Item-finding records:
::::::::::
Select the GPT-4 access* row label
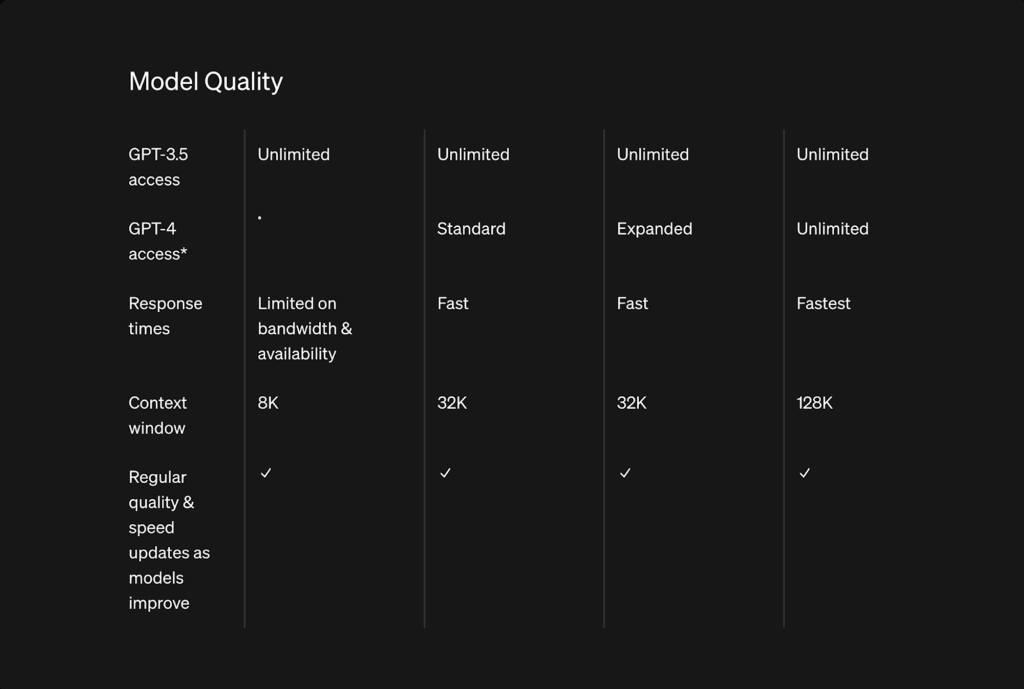 point(158,241)
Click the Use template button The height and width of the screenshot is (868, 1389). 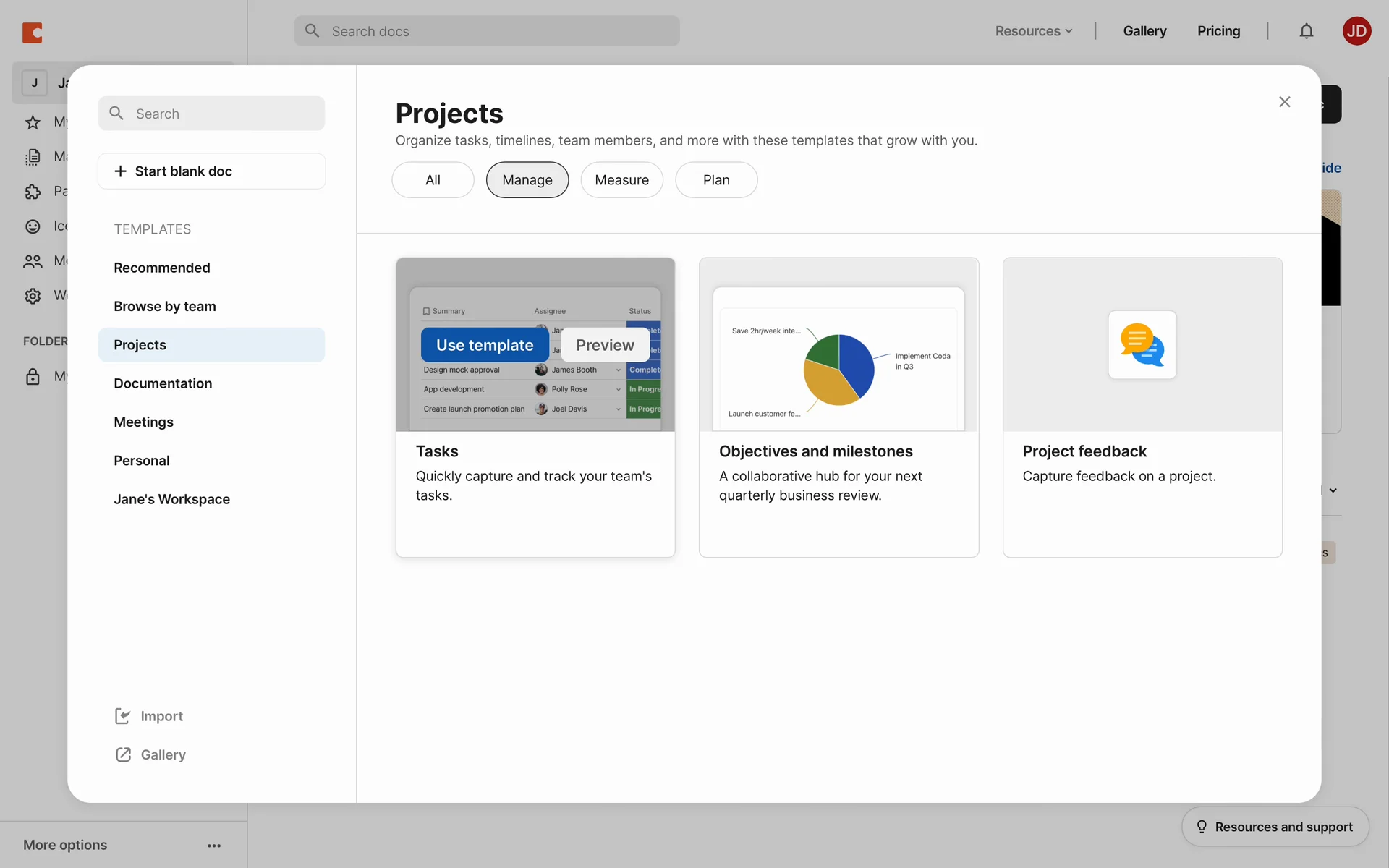click(485, 345)
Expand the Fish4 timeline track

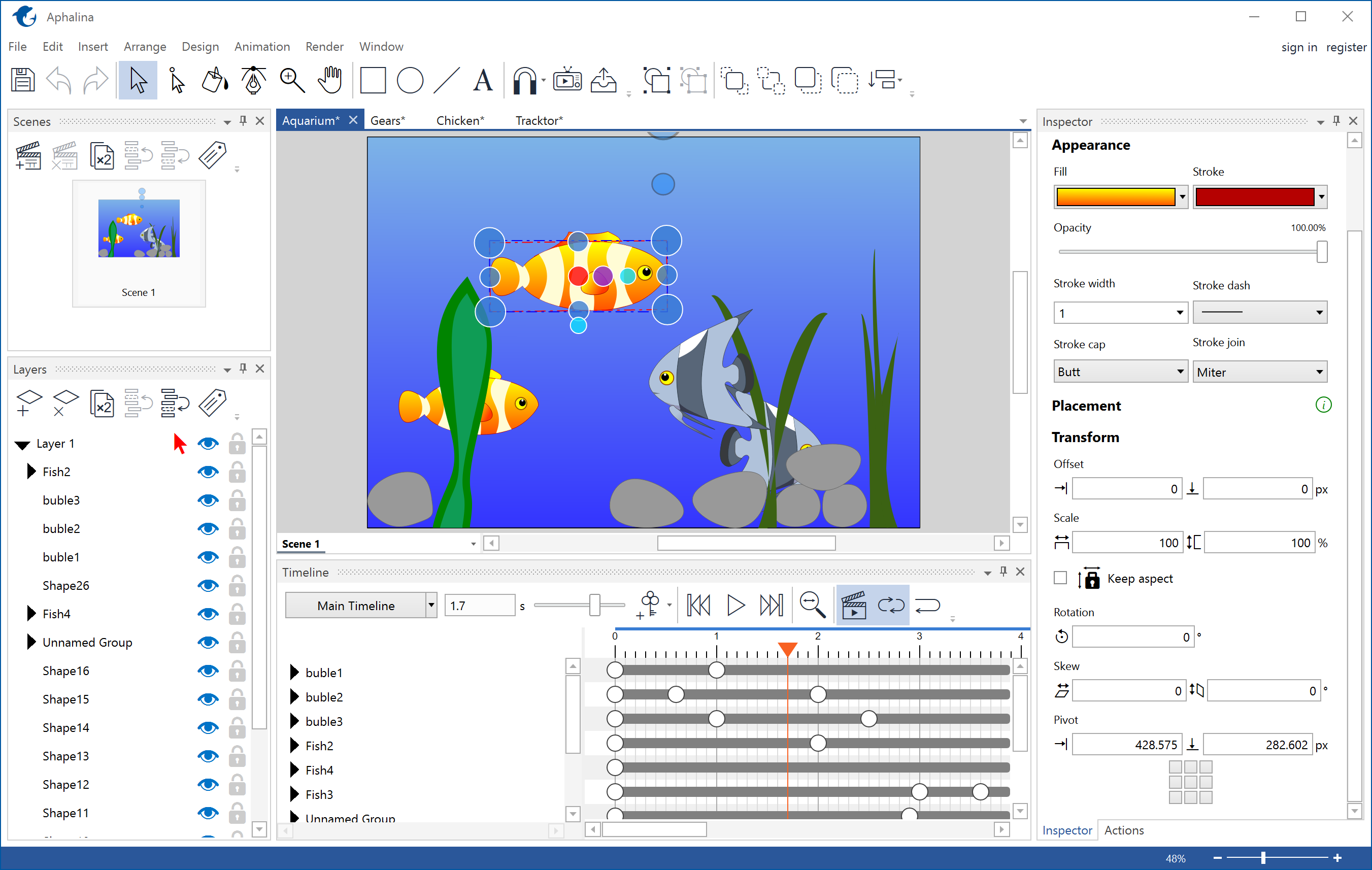point(295,768)
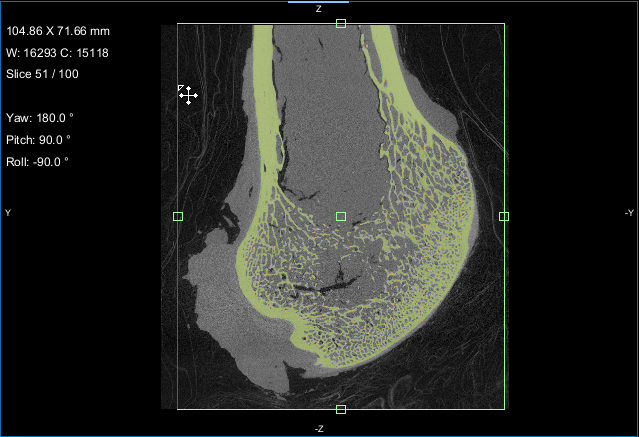Click the -Y orientation label on right
The height and width of the screenshot is (437, 639).
click(x=628, y=213)
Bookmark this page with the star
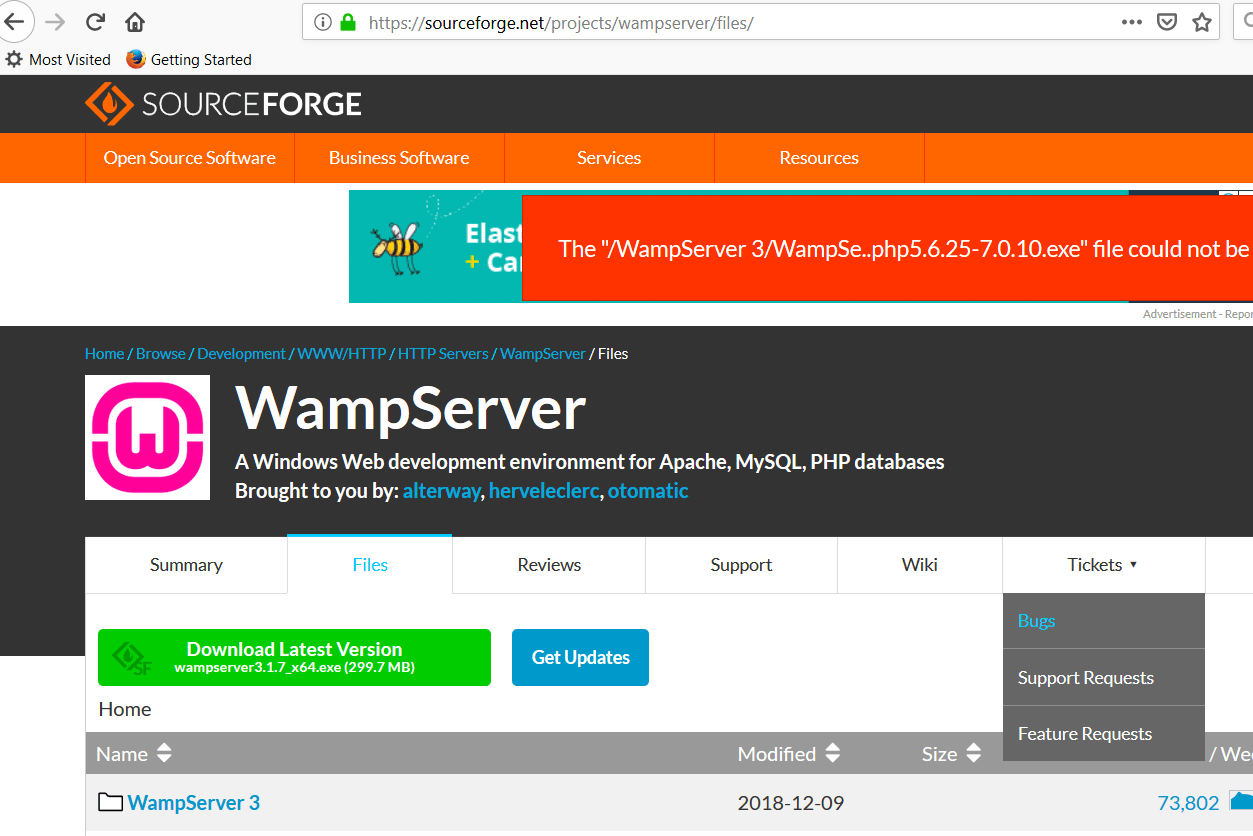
::::::::::
* **Exercise description**: Recast the lines above as a numbered list, starting with the line containing "Expand the Fish4 timeline track" and going on through the end of the items, with blank lines left out. Leave the pictures out of the answer.

* **Answer for the task**:
1. Expand the Fish4 timeline track
2. point(295,768)
3. Click the -Y orientation label on right
4. The height and width of the screenshot is (437, 639).
5. click(x=628, y=213)
6. Bookmark this page with the star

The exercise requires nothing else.